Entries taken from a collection
⟨
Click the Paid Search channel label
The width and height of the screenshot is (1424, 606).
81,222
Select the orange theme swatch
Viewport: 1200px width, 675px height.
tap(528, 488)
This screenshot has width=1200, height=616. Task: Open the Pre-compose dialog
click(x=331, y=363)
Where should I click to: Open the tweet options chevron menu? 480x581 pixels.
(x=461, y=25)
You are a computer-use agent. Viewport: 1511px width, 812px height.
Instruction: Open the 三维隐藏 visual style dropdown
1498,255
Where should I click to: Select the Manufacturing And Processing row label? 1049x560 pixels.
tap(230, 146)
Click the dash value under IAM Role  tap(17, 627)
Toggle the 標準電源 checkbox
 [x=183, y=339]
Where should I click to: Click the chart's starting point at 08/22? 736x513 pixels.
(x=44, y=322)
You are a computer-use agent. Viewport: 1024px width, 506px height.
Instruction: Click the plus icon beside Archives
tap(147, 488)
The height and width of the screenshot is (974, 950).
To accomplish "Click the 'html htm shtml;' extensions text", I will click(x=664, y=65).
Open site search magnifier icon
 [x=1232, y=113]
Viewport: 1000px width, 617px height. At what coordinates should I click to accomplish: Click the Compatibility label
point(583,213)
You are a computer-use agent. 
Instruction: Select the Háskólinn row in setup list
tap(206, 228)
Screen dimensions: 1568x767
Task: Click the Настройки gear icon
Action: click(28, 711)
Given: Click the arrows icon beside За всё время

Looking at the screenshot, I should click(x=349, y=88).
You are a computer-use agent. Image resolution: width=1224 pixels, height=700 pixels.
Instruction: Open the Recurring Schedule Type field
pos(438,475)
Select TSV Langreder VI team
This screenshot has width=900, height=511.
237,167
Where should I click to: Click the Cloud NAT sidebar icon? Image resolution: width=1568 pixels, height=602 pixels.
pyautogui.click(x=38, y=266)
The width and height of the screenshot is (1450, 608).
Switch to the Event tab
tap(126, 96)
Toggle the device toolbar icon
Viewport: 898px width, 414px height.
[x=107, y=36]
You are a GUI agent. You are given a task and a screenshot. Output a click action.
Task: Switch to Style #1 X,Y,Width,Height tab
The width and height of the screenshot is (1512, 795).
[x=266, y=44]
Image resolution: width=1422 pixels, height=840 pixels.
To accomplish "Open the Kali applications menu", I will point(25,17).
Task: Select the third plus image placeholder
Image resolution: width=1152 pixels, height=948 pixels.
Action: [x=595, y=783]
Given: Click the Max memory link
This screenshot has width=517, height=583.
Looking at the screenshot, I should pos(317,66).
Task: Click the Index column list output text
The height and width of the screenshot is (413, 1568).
⟩
→ **DIRECTIONS**: Return word for word the lines above from the line with "Task: Select the third plus image placeholder" to the line with "Task: Click the Index column list output text", including both and leaving out all others.

→ **WORKED SOLUTION**:
Task: Select the third plus image placeholder
Image resolution: width=1152 pixels, height=948 pixels.
Action: [x=595, y=783]
Given: Click the Max memory link
This screenshot has width=517, height=583.
Looking at the screenshot, I should pos(317,66).
Task: Click the Index column list output text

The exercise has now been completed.